### Page
┌──

Maximum likelihood estimation was used iteratively with increasing numbers of classes to determine the best-fitting model. Due to the clustering of students within classrooms, the design-based sandwich estimator (Asparouhov & Muthén, 2006; Rabe-Hesketh & Skrondal, 2006) was used to estimate robust standard errors, which were adjusted for clustering and stratification. Each model was evaluated using fit indices, such as entropy (Celeux & Soromenho, 1996) and the Bootstrapped Likelihood Ratio Test (BLRT; McLachlan & Peel, 2000). Values for entropy range from 0 to 1, with higher values indicating better separation of latent classes. A general rule of thumb is that an entropy over 0.8 would indicate good distinctions of latent classes (see, e.g., Clark, 2010; Nagin, 2005). The BLRT compares the fit of a model with K classes to one with K-1 classes. If these tests are significant, the model with the higher number of classes is favored. Each model was also evaluated on its interpretability based on the observed characteristics of the classes. The mixture model was run separately for each country using one to five classes.

└──

### What to do
1 – List every citation in the passage above on latent class models, giving each as author names and year.
2 – Please continue the passage above on latent class models, picking up right after its last sentence.

### Supplied information

┌──

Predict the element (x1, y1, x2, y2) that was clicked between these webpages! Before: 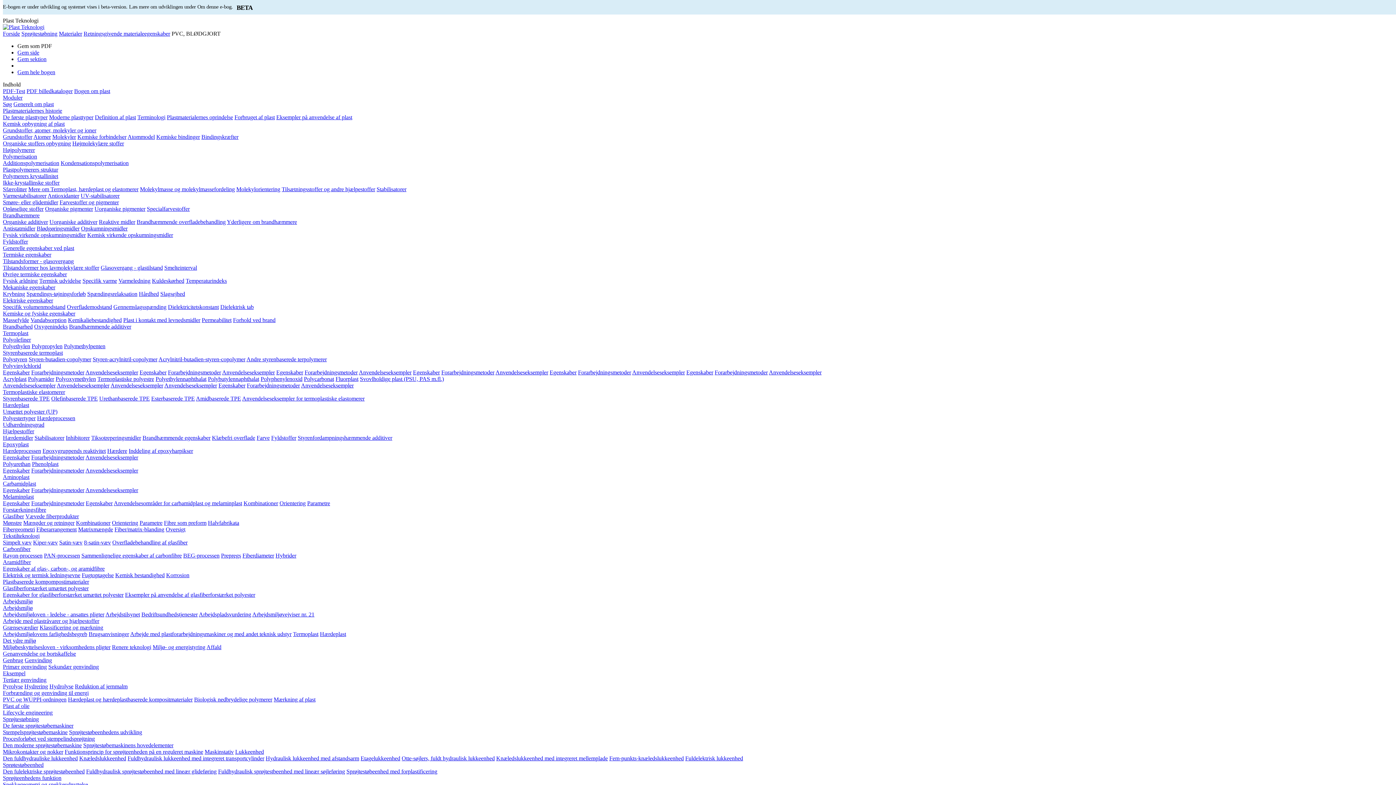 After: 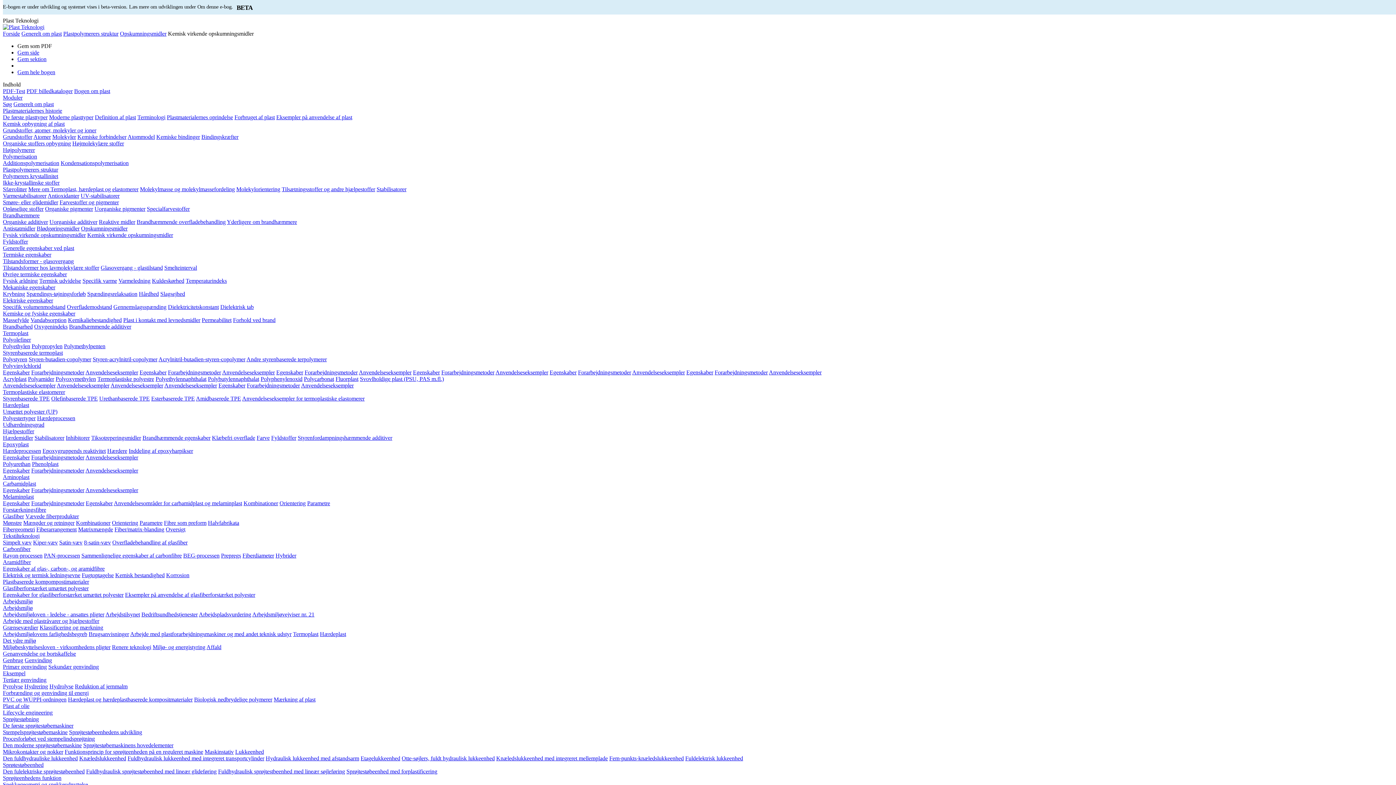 Action: bbox: (87, 232, 173, 238) label: Kemisk virkende opskumningsmidlerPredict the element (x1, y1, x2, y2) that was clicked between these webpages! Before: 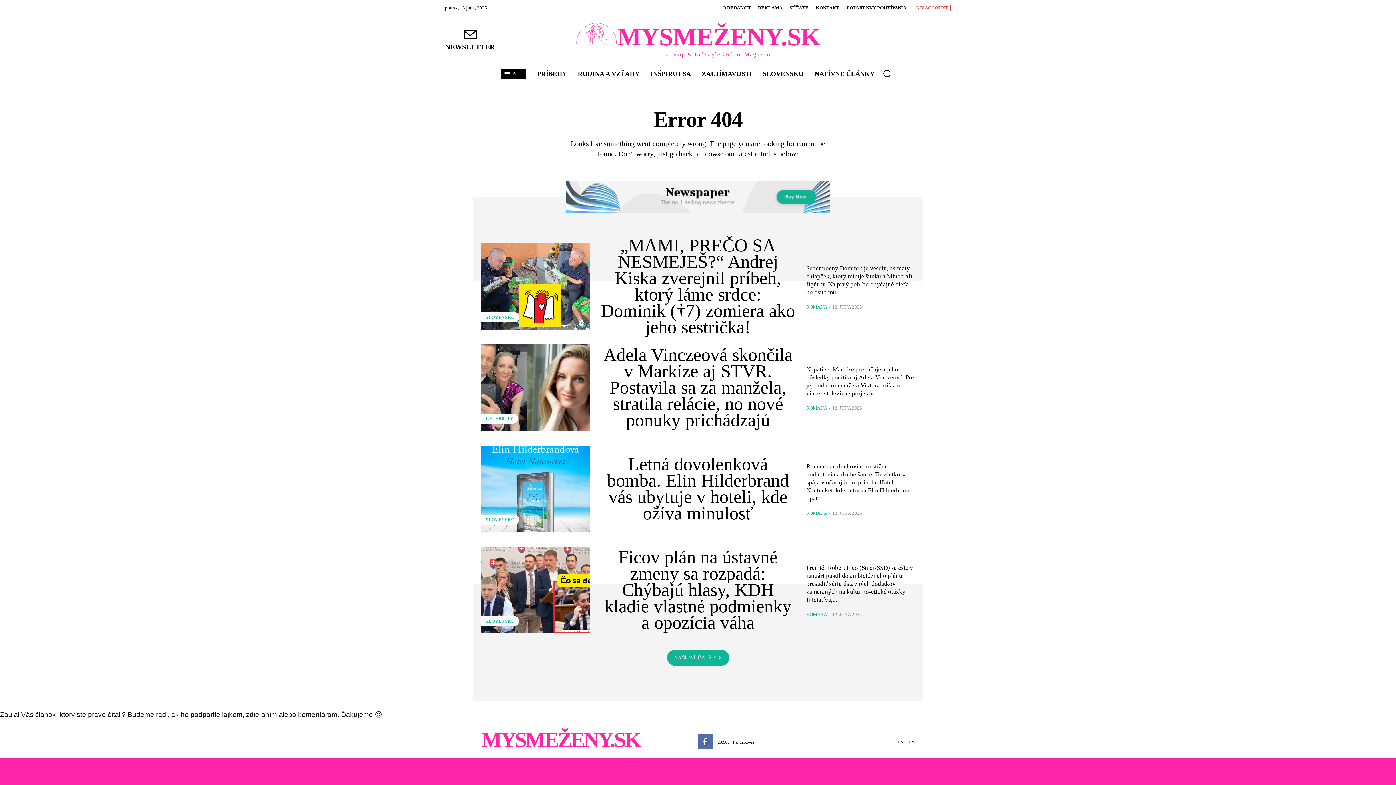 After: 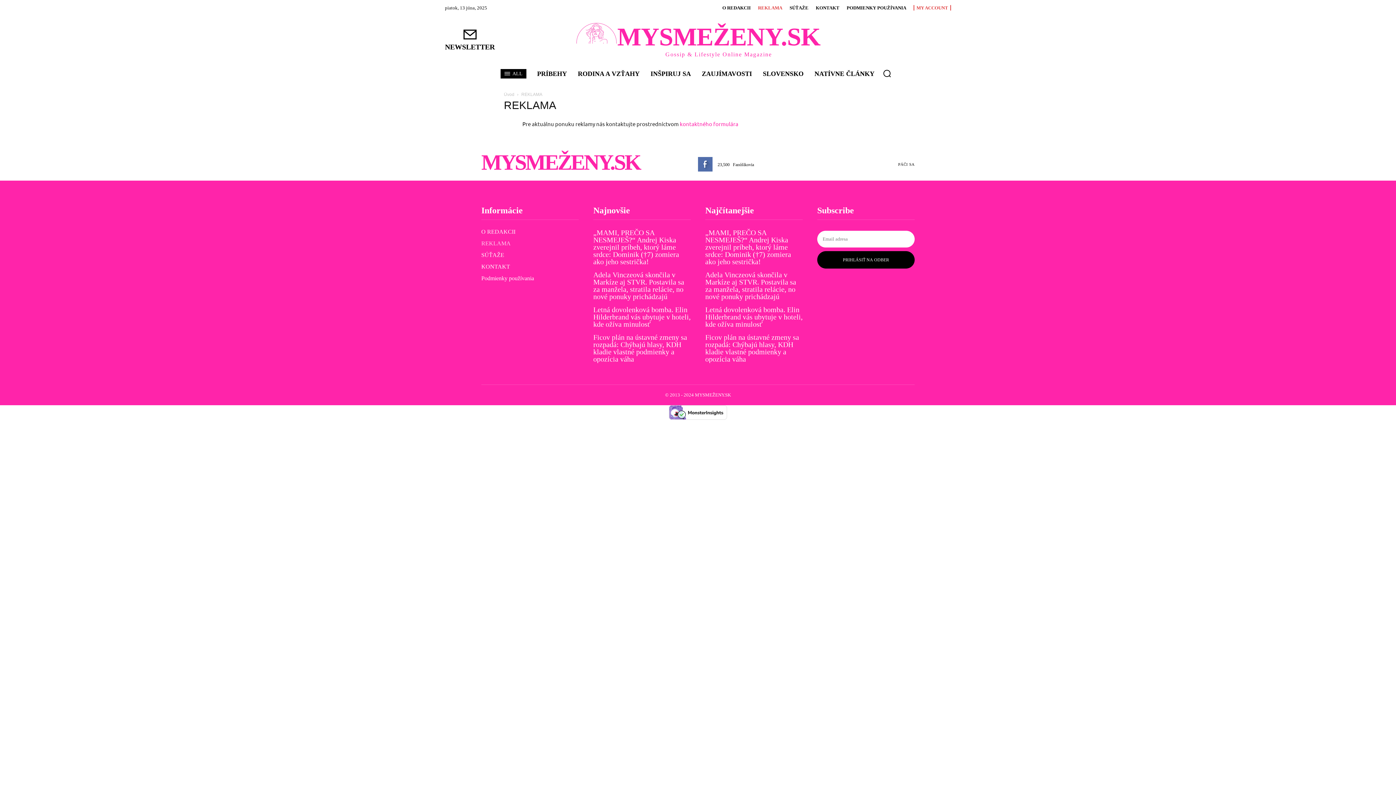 Action: label: REKLAMA bbox: (758, 5, 782, 10)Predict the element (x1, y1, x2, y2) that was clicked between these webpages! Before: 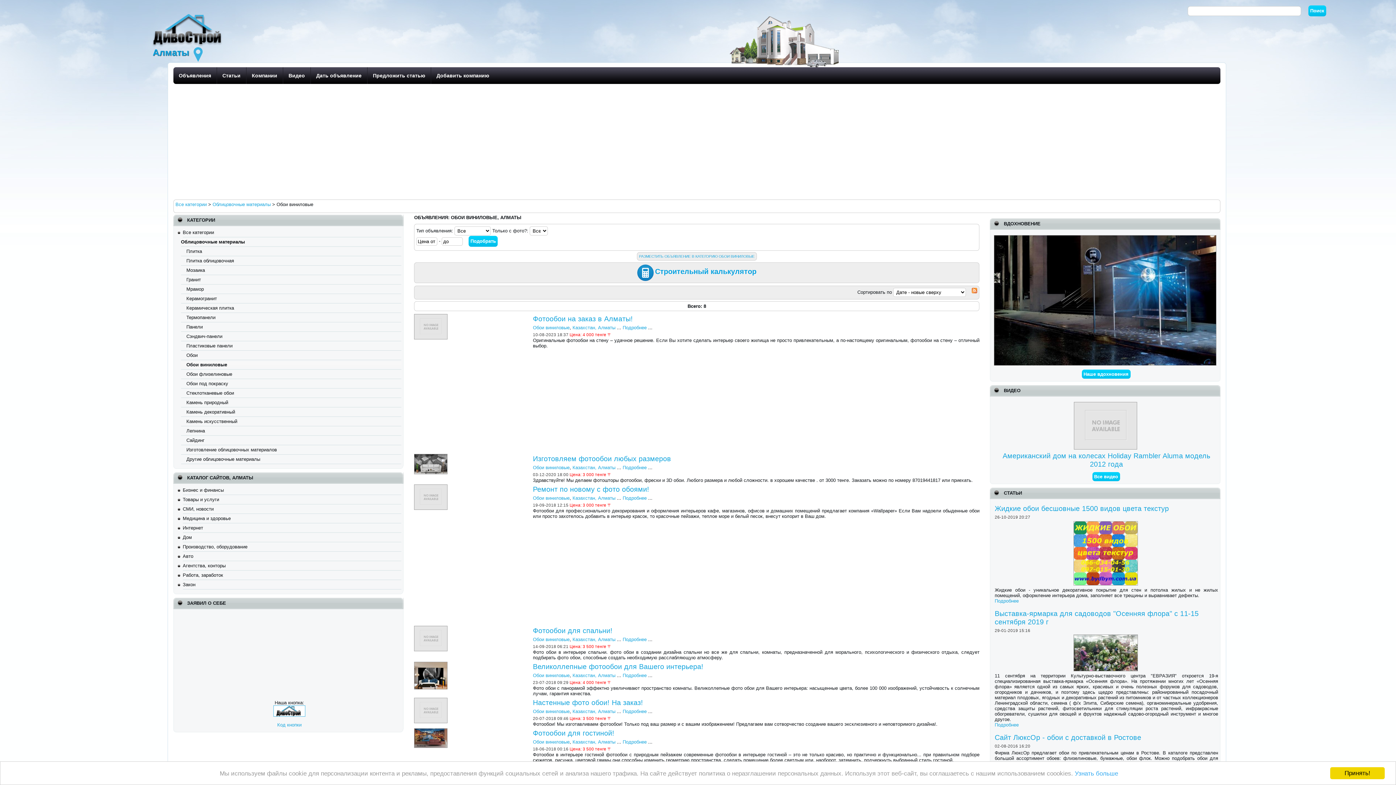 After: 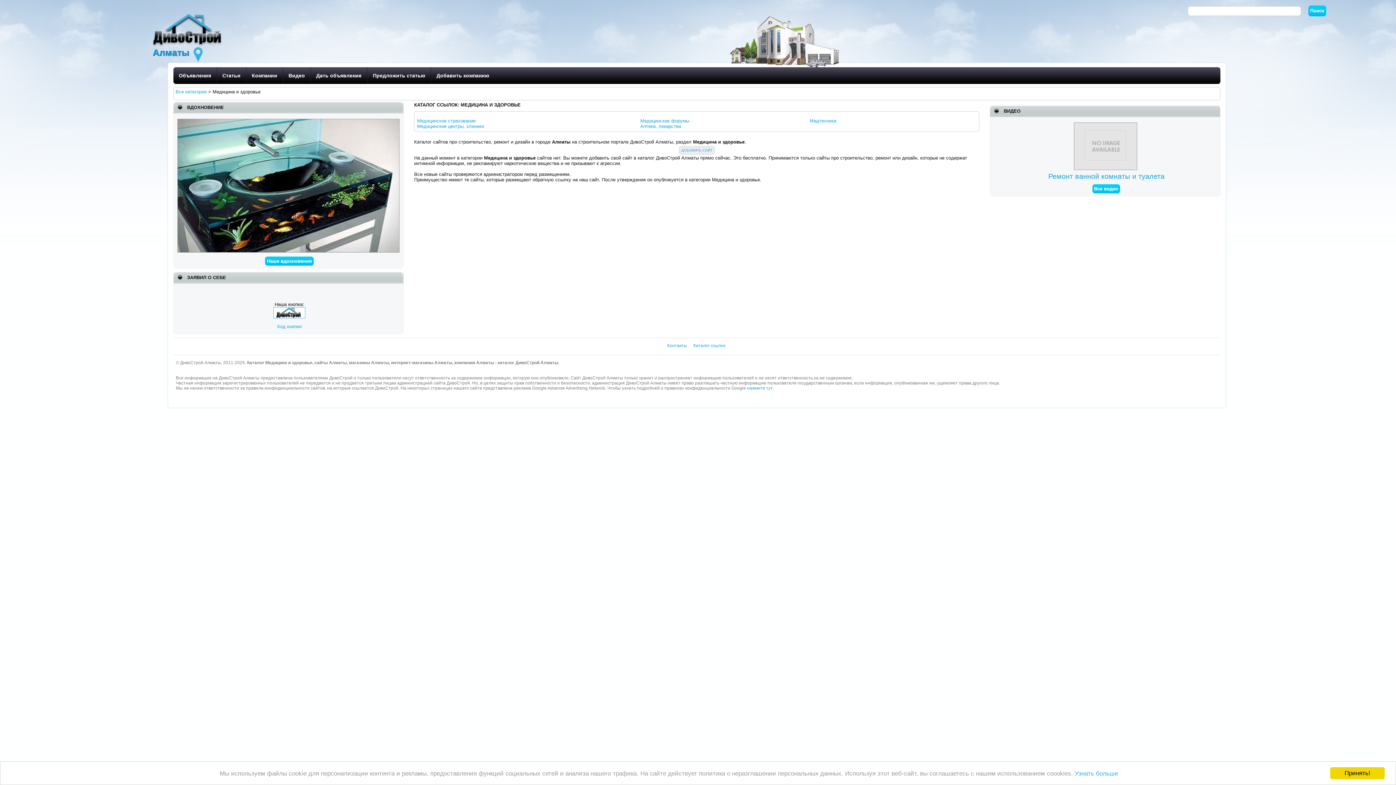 Action: label: Медицина и здоровье bbox: (182, 516, 230, 521)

└──

### Results in order
1 –
Asparouhov & Muthén, 2006
Rabe-Hesketh & Skrondal, 2006
Celeux & Soromenho, 1996
McLachlan & Peel, 2000
Clark, 2010
Nagin, 2005

2 –
The item-level RTs needed to be transformed because they were highly skewed. In RT modeling, natural logarithm transformations are commonly used on timing data. In our data, some students did not interact with certain items (e.g., if they ran out of time before reaching an item). The RT for these items is 0, which cannot be transformed with a natural logarithm. To accommodate these cases, the RT was transformed by taking the natural logarithm of examinees’ RT (in seconds) plus 1. If an examinee did not spend time on an item, their transformed RT would be 0.

Figure 1 presents an example of the transformed RT distribution for the last item in the USA sample. Of the 618 eighth-graders, approximately 40 did not interact with this item. Therefore, the distribution is slightly zero-inflated.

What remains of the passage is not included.